Dnipro denince akla ilk gelen müze, tarihi yüz elli yılı aşan Dnipropetrovsk Doğal Tarih Müzesi... 1849 yılında kapılarını açan bu Doğal Tarih Müzesi, şehirde vereceğiniz molada mutlaka uğramanız gereken duraklardan biri bence... Hele ki tarihe meraklıysanız... Söylendiğine göre; Dnipro Doğal Tarih Müzesi’nin koleksiyonunda on bin parçaya yakın eser varmış. Aralarında Ramses’in heykelinin de olduğu bu eserler, gezginleri bir zaman yolculuğuna davet ediyor.

Potemkin sarayı'ndan başlayalım gezimize

Çarlık Rusya’ya karşı bilinen ilk ayaklanmalardan birinin, hatta 1917 Devrimi’nin provasının Potemkin adlı gemide başladığı bilinir.
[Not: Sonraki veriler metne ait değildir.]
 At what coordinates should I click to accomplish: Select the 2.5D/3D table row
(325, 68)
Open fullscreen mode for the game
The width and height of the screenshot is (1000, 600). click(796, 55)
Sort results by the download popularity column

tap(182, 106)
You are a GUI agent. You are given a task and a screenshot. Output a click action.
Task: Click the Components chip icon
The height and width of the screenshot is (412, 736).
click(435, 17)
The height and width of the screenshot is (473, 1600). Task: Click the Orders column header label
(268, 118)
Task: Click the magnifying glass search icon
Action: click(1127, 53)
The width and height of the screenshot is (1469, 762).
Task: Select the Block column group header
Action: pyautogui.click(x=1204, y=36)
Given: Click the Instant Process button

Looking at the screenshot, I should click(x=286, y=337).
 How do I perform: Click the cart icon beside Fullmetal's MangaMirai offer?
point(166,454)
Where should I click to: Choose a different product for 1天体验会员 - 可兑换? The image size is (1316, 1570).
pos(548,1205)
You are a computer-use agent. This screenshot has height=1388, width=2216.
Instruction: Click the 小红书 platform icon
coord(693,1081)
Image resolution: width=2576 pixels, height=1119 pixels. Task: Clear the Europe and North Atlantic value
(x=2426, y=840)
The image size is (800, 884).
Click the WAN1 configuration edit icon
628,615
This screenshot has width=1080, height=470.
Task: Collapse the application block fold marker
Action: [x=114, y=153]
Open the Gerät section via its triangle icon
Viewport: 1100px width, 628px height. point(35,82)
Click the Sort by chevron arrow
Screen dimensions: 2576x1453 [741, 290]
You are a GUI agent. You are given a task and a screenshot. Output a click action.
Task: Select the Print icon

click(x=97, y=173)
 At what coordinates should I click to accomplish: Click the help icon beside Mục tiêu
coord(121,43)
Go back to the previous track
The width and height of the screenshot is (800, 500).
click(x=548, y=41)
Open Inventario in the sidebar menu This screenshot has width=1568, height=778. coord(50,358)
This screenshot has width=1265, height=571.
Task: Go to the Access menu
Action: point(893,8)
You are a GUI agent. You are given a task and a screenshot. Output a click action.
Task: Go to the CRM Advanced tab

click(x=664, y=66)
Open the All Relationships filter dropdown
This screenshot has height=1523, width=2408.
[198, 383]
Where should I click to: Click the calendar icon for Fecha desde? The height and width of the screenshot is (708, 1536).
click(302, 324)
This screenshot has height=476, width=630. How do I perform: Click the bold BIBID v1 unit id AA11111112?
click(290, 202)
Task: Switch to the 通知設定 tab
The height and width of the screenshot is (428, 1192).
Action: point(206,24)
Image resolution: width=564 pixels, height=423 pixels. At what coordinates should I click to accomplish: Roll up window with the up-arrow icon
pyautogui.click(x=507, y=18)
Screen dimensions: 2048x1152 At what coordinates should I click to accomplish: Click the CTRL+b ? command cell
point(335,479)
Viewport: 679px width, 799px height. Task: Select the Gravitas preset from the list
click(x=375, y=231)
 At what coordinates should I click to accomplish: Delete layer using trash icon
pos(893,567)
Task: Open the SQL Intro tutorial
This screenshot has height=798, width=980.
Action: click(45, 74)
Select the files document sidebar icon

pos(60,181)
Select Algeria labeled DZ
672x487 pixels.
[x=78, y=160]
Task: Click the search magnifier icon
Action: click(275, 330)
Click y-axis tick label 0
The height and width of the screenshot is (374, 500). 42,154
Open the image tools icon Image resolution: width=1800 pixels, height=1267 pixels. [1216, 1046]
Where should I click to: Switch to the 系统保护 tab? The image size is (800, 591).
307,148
Bu olayla ilgili olarak, sadece Sovyetlerin değil, dünyanın en ünlü yönetmenlerinden biri olan Sergei Eisenstein’ın “Potemkin Zırhlısı” filmini hatırlıyorsunuzdur... Defalarca izlediğim bu filme ismini veren Potemkin’in kim olduğunu hep merak etmişimdir. Çariçe Katerina, Osmanlı-Rus Savaşı'nda şehir önemli zarar gördüğü için yeniden imar görevini en çok güvendiği isimlerden biri olan General Potemkin’e vermiş... Şehre vali olarak atanan Potemkin, Çariçe’nin kente geleceğini haber alır. Dinyeper nehrinin iki yakasına maketten bina cepheleri yerleştirir. Askerlere Rus köylü kıyafetleri giydirilir ve çalışıyormuş gibi davranmaları emredilir. Çariçe bölgeye geldiğinde, yapılan çalışmalardan son derece memnun kalır. İşte o Potemkin kısa süre içinde verdiği sözü tutar ve büyük bir saray imar eder. 1780 yılında yapılan bu binaya Potemkin Sarayı adı verilir... 1952 yılında Moskova yönetimi Potemkin Sarayı'nı Öğrenci Kültür Sarayı’na dönüştürür. Dnipro, genel olarak Çariçe Katerina tarafından 18. yüzyılda imar edilse de bazı eserleri daha eski... Örneğin Nikolayev Kilisesi... Tarihi 1650’ye dayanan bu kilise kentin en eski eserlerinden biri. Hâlâ ibadete açık olan kilisenin mimarisi oldukça etkileyici.